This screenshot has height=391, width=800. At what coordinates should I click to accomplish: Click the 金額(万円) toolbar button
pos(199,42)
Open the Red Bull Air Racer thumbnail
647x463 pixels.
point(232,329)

•••••

EXERCISE BRIEF:
An exact repetition of the data above is all that is needed.

SOLVED PROBLEM:
This screenshot has height=391, width=800. At what coordinates should I click to accomplish: Click the 金額(万円) toolbar button
pos(199,42)
Open the Red Bull Air Racer thumbnail
647x463 pixels.
point(232,329)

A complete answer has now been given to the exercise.